##### Records shown

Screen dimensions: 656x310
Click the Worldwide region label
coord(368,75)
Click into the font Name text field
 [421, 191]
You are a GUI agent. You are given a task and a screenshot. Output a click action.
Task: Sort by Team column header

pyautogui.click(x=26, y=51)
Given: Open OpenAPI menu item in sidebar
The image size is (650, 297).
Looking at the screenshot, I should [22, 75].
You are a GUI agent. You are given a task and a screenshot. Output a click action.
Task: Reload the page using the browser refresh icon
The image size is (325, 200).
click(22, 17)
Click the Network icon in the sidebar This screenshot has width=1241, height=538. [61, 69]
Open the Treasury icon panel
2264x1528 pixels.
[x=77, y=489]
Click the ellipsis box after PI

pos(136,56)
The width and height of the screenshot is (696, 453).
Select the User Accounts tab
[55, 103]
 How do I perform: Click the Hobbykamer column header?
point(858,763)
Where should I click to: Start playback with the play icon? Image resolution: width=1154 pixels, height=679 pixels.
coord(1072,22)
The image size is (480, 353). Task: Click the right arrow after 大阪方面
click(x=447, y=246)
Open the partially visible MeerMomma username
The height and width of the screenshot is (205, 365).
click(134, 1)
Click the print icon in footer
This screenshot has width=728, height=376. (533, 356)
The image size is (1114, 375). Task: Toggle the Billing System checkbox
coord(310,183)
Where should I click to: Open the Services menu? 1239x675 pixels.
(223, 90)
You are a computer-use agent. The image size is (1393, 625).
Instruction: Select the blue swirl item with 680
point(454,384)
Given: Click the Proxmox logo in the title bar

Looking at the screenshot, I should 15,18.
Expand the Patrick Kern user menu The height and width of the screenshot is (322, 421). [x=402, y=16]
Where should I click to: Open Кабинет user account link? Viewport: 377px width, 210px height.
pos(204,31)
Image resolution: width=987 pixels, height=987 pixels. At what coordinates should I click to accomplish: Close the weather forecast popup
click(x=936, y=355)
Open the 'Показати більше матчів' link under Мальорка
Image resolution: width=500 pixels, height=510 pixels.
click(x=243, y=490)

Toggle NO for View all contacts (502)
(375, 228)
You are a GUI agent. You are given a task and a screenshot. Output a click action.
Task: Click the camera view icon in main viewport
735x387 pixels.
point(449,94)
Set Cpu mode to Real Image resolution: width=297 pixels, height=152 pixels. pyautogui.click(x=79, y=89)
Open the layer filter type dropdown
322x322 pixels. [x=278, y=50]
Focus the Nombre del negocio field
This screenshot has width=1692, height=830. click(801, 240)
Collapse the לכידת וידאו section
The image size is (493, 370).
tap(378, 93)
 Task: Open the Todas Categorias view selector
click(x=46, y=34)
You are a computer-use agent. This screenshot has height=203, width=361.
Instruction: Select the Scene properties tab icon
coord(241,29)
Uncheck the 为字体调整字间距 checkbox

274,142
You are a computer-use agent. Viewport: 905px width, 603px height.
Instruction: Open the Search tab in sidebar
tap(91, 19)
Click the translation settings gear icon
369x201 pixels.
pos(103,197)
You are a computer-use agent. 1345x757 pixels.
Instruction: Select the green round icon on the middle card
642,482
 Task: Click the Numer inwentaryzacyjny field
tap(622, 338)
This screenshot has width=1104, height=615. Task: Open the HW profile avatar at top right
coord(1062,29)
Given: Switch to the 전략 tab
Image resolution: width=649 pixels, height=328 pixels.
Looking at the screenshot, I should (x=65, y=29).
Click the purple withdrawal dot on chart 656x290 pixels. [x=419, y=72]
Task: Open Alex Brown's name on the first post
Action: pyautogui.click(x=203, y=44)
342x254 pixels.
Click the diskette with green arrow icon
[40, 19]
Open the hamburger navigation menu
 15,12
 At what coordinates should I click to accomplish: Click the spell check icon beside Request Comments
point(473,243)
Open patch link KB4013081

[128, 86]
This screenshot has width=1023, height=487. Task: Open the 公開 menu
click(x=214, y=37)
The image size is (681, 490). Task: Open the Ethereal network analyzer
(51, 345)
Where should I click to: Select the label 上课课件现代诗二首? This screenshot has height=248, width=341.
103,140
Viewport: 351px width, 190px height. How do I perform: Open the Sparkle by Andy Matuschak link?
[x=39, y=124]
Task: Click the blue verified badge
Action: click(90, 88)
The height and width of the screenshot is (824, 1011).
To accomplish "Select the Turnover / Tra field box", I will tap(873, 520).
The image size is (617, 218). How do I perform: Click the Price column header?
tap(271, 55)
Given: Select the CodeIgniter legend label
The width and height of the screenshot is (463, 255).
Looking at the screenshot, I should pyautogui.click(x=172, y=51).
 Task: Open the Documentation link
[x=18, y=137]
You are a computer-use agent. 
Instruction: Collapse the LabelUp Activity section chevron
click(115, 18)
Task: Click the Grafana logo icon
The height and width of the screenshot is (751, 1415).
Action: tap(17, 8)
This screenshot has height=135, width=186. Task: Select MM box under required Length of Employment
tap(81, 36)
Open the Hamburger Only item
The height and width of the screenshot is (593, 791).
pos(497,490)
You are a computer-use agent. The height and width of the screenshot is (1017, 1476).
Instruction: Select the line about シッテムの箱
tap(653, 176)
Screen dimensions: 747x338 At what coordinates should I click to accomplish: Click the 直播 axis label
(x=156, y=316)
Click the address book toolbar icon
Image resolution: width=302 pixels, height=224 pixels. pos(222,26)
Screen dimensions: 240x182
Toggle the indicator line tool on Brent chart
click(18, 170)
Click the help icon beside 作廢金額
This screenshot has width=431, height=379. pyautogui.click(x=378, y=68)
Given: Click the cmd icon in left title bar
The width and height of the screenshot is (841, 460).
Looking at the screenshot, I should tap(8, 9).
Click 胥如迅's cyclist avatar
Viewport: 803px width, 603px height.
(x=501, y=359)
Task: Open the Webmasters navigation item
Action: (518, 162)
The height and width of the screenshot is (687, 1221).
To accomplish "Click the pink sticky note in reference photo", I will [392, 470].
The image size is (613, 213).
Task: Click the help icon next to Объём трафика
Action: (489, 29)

##########

Your objective -> All lines containing "agent" in the material above should appear in your reply, copied exactly.

Task answer ->
You are a GUI agent. You are given a task and a screenshot. Output a click action.
You are a GUI agent. You are given a task and a screenshot. Output a click action.
You are a computer-use agent. The image size is (1393, 625).
You are a GUI agent. You are given a task and a screenshot. Output a click action.
You are a computer-use agent. This screenshot has height=203, width=361.
You are a computer-use agent. Viewport: 905px width, 603px height.
You are a computer-use agent. 1345x757 pixels.
You are a computer-use agent. 
You are a computer-use agent. The height and width of the screenshot is (1017, 1476).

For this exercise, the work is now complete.